_Task instructions_:
Of all the lines in the records below, copy only those that contain the string "will".

_Dataset extract_:
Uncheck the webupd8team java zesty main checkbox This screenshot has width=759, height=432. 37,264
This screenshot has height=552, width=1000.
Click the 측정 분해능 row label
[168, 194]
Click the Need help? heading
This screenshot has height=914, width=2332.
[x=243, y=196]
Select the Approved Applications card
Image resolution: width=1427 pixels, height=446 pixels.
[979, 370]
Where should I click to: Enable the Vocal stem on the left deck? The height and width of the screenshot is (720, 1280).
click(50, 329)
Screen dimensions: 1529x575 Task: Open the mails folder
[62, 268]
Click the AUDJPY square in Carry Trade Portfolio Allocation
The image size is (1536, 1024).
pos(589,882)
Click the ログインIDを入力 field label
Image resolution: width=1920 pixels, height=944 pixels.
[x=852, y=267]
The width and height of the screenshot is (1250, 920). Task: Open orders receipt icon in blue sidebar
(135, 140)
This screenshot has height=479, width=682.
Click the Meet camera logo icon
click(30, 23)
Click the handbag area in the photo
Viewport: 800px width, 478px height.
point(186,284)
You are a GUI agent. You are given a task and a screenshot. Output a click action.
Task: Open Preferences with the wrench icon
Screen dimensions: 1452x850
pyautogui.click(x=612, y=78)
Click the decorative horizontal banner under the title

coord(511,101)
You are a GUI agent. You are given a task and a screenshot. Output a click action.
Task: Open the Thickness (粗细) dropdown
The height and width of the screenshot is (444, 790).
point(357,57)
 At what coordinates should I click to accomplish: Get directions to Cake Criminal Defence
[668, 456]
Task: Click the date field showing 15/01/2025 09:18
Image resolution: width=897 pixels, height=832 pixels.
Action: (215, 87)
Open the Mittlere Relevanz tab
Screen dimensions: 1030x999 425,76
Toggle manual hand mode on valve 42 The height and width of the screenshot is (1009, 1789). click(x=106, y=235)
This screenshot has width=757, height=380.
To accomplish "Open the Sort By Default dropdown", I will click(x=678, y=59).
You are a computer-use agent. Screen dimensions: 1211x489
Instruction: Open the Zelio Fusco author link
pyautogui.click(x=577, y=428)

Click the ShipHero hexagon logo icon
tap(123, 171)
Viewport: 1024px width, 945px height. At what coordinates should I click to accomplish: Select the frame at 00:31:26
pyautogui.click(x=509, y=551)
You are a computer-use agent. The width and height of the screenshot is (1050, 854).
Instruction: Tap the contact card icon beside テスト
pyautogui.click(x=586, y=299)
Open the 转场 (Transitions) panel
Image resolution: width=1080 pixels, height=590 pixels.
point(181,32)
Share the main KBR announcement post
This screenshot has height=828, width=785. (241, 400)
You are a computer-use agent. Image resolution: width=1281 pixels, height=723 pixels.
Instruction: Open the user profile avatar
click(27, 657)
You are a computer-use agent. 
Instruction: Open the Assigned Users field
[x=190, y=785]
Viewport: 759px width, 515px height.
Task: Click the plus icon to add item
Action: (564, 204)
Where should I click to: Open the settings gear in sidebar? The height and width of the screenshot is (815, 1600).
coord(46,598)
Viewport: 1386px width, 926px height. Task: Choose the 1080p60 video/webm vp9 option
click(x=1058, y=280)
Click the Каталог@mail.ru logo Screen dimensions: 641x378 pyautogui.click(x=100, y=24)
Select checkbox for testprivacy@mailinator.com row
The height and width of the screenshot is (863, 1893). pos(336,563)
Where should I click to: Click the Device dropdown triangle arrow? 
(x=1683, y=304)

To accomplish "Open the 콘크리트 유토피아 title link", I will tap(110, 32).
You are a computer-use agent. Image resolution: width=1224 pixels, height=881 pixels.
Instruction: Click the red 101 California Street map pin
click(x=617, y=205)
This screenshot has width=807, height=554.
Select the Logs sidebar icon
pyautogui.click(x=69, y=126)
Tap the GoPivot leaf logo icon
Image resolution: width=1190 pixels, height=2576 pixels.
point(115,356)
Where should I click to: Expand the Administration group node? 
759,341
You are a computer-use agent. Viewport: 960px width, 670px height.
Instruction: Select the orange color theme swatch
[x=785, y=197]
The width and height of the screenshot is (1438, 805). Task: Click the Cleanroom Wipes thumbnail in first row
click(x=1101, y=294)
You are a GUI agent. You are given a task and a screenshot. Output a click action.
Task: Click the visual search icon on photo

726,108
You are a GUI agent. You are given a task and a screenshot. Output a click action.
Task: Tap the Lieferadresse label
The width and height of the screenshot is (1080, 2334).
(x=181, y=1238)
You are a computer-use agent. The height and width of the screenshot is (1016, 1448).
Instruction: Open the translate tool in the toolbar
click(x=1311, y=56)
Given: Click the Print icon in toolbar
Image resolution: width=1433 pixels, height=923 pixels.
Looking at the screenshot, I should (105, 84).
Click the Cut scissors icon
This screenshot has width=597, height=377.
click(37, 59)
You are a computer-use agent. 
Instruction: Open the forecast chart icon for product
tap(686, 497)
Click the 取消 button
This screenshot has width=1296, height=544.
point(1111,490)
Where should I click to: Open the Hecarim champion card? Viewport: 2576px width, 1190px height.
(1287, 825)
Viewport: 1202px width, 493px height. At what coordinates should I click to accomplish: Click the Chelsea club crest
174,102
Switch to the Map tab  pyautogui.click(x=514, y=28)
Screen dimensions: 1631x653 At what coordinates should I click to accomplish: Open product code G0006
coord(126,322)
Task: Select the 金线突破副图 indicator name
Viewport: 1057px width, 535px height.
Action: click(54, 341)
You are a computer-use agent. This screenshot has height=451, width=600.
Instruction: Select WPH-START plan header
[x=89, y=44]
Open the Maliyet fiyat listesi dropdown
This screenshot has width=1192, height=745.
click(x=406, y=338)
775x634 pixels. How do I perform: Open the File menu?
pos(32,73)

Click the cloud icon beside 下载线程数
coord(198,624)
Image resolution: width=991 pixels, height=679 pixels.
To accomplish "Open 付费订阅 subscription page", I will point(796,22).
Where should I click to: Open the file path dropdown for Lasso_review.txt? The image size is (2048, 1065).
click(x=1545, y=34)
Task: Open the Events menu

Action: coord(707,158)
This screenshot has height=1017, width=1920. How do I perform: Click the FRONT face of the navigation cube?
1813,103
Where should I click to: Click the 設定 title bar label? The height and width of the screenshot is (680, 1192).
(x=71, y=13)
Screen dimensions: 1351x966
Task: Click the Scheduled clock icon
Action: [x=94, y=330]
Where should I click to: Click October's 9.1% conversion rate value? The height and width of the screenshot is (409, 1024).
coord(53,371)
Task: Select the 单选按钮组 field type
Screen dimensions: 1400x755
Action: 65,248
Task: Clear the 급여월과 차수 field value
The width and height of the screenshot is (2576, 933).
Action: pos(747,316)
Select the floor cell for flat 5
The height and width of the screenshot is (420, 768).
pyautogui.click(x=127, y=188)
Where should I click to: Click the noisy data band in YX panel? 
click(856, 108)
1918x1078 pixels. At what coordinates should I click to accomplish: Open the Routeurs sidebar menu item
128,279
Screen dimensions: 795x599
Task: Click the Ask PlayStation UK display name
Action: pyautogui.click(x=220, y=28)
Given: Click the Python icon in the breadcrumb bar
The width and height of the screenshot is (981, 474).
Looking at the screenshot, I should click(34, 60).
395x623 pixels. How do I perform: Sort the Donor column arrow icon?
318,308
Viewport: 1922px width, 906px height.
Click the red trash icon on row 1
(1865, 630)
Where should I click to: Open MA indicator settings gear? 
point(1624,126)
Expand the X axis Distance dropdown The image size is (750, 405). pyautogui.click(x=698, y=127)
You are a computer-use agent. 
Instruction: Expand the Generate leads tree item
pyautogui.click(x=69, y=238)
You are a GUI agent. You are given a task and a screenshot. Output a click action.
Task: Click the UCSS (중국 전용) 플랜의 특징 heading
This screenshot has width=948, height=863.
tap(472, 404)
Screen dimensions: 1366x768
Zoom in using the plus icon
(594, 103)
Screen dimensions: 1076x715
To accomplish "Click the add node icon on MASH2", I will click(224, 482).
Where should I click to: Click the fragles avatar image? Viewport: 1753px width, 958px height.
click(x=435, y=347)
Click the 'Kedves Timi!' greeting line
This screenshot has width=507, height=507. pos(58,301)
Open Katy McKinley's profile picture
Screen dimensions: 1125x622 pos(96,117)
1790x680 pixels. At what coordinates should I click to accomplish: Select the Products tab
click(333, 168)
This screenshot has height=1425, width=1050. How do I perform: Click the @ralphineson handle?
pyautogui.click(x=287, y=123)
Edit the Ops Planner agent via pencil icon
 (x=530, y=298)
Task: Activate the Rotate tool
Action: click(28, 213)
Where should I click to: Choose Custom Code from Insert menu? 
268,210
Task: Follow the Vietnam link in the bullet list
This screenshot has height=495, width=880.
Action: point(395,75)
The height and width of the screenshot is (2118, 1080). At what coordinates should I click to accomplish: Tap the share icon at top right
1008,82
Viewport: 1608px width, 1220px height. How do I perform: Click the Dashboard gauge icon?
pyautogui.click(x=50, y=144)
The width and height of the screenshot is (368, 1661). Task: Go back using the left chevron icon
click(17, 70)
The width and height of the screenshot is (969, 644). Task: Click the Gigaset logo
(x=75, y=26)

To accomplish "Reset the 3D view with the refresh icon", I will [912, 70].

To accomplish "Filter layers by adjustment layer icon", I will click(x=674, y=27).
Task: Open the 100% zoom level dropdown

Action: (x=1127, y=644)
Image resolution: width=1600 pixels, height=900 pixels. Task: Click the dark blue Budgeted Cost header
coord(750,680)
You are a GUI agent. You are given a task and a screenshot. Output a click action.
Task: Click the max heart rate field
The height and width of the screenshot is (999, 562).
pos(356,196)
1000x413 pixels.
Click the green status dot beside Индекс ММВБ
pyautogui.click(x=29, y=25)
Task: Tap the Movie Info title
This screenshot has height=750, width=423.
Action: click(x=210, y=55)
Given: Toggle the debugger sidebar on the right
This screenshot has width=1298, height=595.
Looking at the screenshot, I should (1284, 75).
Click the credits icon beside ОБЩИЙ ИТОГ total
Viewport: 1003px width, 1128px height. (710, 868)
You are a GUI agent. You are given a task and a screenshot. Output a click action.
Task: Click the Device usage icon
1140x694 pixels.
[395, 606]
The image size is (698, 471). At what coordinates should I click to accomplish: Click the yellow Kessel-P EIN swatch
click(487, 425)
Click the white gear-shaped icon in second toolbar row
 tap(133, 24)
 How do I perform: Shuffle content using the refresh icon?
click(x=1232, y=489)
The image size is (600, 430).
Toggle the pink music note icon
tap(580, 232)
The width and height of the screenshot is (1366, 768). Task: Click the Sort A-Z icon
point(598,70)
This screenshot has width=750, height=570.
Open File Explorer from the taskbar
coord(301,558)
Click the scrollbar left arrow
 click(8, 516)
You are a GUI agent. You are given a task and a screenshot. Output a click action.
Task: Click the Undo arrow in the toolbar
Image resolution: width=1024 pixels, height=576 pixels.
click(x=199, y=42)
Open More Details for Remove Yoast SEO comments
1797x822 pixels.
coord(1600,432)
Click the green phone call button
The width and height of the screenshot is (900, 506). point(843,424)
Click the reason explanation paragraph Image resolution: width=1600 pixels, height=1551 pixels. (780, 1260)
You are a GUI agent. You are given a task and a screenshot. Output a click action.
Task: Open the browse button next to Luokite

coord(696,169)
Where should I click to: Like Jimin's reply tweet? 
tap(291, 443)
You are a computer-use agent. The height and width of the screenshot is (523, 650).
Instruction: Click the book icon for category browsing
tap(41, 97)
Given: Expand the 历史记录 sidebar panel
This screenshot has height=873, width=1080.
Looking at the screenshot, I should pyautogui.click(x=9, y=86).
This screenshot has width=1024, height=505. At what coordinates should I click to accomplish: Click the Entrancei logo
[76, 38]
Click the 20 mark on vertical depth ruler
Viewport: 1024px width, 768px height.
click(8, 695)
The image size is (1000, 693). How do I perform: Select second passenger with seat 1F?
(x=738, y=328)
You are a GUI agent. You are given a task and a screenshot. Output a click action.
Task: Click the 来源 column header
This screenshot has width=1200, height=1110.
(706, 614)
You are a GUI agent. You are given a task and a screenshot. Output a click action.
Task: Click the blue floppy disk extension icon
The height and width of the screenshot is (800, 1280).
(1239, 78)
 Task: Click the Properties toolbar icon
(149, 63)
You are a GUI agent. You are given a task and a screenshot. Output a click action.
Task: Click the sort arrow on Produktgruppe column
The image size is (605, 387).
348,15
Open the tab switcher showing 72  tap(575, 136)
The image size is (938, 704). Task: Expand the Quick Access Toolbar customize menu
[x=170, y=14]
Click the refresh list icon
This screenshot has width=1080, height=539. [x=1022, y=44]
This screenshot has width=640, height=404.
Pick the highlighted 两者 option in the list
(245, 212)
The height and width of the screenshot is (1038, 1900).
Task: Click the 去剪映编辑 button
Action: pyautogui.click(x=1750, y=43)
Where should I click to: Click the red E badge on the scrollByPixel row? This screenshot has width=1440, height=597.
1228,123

_Reply_:
To accomplish "Open the Sort By Default dropdown", I will click(x=678, y=59).
To accomplish "Open the 콘크리트 유토피아 title link", I will tap(110, 32).
To accomplish "Open 付费订阅 subscription page", I will point(796,22).
To accomplish "Click the add node icon on MASH2", I will click(224, 482).
To accomplish "Reset the 3D view with the refresh icon", I will [912, 70].
To accomplish "Filter layers by adjustment layer icon", I will click(x=674, y=27).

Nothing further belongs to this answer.